▶ Data entries:
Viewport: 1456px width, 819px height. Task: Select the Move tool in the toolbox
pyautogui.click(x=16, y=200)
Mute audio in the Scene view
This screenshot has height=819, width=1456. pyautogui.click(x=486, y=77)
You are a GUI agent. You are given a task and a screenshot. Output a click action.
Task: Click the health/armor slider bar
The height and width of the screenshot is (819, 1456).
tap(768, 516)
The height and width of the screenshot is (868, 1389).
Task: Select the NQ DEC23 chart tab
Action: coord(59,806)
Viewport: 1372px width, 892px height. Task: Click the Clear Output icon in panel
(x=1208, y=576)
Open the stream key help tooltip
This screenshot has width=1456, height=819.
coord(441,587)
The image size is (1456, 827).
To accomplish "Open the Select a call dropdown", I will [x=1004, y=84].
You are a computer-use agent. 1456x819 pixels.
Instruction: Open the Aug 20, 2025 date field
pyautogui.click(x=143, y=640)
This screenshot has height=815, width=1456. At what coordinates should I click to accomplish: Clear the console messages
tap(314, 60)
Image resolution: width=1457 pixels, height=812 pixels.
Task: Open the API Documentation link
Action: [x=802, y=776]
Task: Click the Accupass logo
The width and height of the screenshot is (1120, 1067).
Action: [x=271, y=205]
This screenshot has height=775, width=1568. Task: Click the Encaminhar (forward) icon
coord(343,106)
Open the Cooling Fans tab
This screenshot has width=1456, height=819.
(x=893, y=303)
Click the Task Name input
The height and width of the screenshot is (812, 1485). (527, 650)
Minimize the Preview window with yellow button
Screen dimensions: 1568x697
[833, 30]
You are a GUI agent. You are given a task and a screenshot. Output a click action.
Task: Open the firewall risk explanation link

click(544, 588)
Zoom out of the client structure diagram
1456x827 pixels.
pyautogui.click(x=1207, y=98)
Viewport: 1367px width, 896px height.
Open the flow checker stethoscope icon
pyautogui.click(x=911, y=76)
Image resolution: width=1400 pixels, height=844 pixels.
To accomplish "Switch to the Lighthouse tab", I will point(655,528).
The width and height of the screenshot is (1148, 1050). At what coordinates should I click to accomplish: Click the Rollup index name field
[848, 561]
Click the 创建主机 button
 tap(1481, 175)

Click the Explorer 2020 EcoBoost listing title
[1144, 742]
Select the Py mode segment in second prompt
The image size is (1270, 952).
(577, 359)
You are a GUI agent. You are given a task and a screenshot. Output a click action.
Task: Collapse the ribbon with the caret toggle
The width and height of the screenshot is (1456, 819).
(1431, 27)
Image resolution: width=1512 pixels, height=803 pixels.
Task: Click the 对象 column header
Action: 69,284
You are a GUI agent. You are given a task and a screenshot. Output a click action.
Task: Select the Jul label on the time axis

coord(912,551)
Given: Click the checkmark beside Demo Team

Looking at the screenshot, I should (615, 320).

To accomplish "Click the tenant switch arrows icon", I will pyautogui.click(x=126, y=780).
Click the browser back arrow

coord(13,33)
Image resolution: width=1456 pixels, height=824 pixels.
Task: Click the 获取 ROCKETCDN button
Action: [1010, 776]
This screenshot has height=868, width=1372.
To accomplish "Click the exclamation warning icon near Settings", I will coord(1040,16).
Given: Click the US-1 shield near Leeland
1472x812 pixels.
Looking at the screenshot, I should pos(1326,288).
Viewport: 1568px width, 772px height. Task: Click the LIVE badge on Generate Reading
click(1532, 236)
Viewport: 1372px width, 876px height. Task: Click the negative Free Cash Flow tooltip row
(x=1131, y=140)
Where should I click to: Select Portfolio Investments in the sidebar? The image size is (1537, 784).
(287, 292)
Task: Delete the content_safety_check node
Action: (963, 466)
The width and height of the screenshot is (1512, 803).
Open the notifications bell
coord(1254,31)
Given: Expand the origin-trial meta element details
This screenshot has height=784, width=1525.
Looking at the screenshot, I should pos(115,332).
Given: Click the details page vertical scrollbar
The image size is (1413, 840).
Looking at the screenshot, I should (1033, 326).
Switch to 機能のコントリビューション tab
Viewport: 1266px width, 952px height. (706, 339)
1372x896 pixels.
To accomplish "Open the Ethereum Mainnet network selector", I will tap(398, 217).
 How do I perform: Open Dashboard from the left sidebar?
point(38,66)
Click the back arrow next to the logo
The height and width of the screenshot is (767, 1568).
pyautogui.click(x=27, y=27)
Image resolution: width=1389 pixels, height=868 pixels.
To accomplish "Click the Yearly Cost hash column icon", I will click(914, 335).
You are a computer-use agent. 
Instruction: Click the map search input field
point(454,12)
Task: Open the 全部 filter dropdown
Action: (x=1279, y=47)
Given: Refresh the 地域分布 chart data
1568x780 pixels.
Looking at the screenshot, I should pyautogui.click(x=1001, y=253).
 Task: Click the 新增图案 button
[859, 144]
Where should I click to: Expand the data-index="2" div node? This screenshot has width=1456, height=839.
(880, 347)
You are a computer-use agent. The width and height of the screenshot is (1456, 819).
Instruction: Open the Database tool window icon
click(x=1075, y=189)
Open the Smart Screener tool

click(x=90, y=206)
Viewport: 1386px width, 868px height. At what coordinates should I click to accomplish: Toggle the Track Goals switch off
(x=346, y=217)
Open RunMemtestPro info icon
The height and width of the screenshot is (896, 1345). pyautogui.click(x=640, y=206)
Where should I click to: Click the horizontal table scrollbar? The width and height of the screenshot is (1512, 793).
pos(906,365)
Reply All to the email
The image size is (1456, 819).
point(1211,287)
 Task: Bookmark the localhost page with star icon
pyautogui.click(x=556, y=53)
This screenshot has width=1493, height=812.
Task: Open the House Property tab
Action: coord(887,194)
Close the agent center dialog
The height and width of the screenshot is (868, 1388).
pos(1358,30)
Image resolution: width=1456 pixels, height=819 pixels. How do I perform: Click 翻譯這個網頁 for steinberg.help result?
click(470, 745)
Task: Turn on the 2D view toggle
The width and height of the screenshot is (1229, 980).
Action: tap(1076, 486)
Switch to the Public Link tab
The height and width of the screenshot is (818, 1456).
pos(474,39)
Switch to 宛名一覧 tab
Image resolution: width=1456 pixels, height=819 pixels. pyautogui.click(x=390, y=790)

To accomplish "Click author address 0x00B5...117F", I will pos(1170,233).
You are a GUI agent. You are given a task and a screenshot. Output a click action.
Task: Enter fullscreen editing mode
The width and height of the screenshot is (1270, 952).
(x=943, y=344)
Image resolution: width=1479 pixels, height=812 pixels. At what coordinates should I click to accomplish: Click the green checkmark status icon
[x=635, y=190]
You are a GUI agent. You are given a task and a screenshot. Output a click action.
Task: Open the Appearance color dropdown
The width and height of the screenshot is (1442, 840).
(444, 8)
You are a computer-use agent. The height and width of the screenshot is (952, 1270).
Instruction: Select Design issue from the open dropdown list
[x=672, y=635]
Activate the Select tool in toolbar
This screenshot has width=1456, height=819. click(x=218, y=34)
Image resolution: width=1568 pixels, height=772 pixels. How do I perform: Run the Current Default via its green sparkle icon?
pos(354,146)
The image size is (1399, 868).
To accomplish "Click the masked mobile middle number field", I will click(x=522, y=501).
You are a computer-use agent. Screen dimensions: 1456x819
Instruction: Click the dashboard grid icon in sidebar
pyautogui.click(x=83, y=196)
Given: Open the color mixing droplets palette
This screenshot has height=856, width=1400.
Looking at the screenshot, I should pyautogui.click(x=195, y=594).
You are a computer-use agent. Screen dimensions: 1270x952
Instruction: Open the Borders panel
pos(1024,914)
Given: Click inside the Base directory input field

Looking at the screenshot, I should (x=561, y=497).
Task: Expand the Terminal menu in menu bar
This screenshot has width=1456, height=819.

▶ EXERCISE AIM:
The lines to return are those in the entries above that include "logo".

▶ ANSWER TO THE PROBLEM:
Task: Click the Accupass logo
Click the back arrow next to the logo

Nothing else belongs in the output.